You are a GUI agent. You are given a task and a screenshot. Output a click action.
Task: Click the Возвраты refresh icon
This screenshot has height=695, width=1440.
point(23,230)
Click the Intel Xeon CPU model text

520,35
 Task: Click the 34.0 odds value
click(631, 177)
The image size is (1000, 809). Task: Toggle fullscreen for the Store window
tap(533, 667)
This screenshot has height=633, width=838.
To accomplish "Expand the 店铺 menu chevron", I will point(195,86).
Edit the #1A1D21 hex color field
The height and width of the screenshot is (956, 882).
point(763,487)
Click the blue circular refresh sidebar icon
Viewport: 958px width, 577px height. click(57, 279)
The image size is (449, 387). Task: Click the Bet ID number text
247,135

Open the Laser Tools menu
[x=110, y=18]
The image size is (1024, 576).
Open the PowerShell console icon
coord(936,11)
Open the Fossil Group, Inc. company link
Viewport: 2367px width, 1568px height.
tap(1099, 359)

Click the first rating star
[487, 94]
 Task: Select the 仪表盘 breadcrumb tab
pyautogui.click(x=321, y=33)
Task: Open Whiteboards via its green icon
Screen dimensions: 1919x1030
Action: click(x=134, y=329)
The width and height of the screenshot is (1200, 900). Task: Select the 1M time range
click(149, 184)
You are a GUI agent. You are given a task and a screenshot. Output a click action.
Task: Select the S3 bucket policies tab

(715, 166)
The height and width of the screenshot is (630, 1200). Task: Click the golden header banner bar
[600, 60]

PROBLEM DETAILS:
Every entry above needs to be duplicated exactly.

EXERCISE RESULT:
You are a GUI agent. You are given a task and a screenshot. Output a click action.
Task: Click the Возвраты refresh icon
This screenshot has height=695, width=1440.
point(23,230)
Click the Intel Xeon CPU model text

520,35
 Task: Click the 34.0 odds value
click(631, 177)
The image size is (1000, 809). Task: Toggle fullscreen for the Store window
tap(533, 667)
This screenshot has height=633, width=838.
To accomplish "Expand the 店铺 menu chevron", I will point(195,86).
Edit the #1A1D21 hex color field
The height and width of the screenshot is (956, 882).
point(763,487)
Click the blue circular refresh sidebar icon
Viewport: 958px width, 577px height. click(57, 279)
The image size is (449, 387). Task: Click the Bet ID number text
247,135

Open the Laser Tools menu
[x=110, y=18]
The image size is (1024, 576).
Open the PowerShell console icon
coord(936,11)
Open the Fossil Group, Inc. company link
Viewport: 2367px width, 1568px height.
tap(1099, 359)

Click the first rating star
[487, 94]
 Task: Select the 仪表盘 breadcrumb tab
pyautogui.click(x=321, y=33)
Task: Open Whiteboards via its green icon
Screen dimensions: 1919x1030
Action: click(x=134, y=329)
The width and height of the screenshot is (1200, 900). Task: Select the 1M time range
click(149, 184)
You are a GUI agent. You are given a task and a screenshot. Output a click action.
Task: Select the S3 bucket policies tab

(715, 166)
The height and width of the screenshot is (630, 1200). Task: Click the golden header banner bar
[600, 60]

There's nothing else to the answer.